What to work on. Repeat each line, word for word, from the one containing "Instruction: Open the Multi" through the last line of the entries, and include no other output.

Material provided.
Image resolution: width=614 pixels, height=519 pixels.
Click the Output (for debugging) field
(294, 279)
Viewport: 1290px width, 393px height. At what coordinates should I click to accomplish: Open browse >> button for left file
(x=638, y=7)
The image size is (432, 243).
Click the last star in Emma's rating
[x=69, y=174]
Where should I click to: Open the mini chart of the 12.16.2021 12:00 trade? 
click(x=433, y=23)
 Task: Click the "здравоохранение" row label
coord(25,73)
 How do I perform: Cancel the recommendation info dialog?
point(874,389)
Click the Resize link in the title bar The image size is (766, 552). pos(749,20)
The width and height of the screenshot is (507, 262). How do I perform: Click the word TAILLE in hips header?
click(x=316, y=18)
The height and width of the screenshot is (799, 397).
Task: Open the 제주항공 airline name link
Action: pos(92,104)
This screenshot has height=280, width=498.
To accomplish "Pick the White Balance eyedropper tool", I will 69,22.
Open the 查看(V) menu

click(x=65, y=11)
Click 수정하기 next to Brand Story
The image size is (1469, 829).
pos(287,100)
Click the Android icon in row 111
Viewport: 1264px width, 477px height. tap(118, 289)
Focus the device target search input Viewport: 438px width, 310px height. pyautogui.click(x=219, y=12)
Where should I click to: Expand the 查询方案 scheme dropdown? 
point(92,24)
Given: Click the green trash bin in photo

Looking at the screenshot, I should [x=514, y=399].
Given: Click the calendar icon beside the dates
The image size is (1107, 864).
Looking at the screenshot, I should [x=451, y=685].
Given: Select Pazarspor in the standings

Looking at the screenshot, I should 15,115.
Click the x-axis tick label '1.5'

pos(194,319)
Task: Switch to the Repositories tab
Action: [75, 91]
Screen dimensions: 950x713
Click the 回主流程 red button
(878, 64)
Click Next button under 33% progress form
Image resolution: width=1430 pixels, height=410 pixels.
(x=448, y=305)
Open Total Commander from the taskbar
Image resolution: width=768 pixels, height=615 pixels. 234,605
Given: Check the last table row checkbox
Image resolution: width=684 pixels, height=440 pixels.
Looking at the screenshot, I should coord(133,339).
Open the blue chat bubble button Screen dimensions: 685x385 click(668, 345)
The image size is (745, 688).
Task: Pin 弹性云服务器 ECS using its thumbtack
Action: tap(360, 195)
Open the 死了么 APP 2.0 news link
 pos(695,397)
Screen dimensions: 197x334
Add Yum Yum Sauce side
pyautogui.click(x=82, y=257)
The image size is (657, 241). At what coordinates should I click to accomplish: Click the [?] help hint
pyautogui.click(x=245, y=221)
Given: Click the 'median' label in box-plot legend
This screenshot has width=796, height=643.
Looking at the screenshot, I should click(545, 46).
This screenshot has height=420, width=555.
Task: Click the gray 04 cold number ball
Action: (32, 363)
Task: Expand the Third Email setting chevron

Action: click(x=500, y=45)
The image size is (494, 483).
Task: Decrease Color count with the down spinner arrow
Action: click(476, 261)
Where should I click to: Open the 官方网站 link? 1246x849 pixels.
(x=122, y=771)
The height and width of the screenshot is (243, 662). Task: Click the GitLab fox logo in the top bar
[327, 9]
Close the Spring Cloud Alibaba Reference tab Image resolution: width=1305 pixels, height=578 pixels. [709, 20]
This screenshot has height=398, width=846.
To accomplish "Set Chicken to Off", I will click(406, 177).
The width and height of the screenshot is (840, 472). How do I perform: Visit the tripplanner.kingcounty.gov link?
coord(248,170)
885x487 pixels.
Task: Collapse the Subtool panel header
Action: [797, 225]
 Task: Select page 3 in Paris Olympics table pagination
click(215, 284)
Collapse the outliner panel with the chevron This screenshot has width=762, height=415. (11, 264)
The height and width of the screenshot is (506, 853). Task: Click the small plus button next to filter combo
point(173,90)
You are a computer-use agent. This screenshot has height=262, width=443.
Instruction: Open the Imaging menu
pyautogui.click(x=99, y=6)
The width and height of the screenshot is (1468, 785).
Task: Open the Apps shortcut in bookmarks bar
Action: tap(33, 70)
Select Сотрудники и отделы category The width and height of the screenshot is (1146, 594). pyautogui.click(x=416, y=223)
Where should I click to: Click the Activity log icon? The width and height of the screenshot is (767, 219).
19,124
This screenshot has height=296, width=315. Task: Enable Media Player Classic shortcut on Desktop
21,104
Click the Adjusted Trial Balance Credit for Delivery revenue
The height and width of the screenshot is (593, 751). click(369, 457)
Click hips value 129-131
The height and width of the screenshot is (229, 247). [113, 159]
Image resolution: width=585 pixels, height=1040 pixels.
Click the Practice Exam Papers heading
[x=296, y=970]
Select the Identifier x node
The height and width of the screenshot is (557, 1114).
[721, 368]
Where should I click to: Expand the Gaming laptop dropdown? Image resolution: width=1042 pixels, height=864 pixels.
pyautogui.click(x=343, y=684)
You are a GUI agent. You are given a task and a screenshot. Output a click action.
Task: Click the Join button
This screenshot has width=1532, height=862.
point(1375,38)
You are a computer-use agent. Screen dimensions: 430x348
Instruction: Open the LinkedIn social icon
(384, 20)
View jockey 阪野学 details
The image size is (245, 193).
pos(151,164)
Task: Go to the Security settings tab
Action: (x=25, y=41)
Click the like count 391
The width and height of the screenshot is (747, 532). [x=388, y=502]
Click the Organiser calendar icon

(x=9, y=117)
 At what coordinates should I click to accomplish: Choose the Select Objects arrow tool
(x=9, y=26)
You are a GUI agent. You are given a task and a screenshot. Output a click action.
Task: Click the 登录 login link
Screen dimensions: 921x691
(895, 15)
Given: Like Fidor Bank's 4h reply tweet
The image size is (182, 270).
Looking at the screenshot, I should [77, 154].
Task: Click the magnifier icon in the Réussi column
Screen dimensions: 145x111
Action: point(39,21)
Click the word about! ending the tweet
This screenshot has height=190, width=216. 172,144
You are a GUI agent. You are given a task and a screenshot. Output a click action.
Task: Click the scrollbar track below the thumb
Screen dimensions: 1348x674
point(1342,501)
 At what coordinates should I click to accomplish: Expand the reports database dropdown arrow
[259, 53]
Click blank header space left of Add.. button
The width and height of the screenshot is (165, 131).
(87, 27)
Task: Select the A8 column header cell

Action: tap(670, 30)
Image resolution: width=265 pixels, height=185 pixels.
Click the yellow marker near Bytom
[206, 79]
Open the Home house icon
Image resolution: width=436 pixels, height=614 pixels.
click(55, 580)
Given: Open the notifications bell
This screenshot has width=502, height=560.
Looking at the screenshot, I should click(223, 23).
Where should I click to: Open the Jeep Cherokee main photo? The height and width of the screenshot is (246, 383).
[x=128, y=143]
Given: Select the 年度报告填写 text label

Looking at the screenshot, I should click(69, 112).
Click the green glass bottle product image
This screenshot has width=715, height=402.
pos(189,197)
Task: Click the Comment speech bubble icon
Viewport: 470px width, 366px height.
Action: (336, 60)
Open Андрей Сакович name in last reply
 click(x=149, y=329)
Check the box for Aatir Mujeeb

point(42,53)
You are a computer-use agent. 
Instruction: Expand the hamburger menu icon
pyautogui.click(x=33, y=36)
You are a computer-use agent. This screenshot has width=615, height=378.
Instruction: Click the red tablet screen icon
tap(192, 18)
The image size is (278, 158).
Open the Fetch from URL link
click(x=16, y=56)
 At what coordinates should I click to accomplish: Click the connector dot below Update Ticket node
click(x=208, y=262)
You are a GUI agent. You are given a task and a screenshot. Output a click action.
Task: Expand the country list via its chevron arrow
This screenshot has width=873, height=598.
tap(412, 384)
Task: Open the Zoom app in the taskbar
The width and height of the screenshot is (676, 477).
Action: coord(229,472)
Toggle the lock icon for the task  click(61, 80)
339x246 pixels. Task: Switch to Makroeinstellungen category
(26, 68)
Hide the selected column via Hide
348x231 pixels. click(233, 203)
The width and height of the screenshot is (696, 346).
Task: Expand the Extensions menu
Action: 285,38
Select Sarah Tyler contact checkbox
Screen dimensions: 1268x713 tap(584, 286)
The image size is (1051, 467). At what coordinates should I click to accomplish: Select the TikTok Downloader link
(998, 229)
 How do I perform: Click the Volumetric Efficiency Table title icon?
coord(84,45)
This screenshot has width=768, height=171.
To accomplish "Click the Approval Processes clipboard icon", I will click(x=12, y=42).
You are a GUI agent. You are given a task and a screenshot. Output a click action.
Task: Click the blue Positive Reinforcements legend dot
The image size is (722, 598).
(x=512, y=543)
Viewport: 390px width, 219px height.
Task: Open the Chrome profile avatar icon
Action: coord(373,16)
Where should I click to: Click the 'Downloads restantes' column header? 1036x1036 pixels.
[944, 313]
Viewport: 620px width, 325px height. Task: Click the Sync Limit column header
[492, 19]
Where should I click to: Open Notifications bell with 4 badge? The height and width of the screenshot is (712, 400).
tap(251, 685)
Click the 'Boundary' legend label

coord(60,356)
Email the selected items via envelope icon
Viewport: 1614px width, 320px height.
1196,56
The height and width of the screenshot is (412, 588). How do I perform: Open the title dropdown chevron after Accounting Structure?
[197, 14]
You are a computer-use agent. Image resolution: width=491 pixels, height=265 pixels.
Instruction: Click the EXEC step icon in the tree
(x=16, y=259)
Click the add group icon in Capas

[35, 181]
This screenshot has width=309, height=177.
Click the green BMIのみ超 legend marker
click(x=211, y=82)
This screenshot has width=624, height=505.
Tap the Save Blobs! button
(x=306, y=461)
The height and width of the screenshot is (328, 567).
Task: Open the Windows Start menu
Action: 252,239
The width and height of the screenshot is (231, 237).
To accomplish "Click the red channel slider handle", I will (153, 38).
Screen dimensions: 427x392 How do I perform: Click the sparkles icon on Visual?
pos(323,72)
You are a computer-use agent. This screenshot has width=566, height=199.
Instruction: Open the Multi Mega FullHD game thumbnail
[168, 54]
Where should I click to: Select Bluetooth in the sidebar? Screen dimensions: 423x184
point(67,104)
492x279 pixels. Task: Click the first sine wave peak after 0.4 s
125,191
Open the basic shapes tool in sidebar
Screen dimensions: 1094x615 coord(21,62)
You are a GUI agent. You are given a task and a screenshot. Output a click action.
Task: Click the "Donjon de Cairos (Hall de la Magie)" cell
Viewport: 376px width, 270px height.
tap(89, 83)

Exercise response.
Instruction: Open the Multi Mega FullHD game thumbnail
[168, 54]
Where should I click to: Select Bluetooth in the sidebar? Screen dimensions: 423x184
point(67,104)
492x279 pixels. Task: Click the first sine wave peak after 0.4 s
125,191
Open the basic shapes tool in sidebar
Screen dimensions: 1094x615 coord(21,62)
You are a GUI agent. You are given a task and a screenshot. Output a click action.
Task: Click the "Donjon de Cairos (Hall de la Magie)" cell
Viewport: 376px width, 270px height.
tap(89, 83)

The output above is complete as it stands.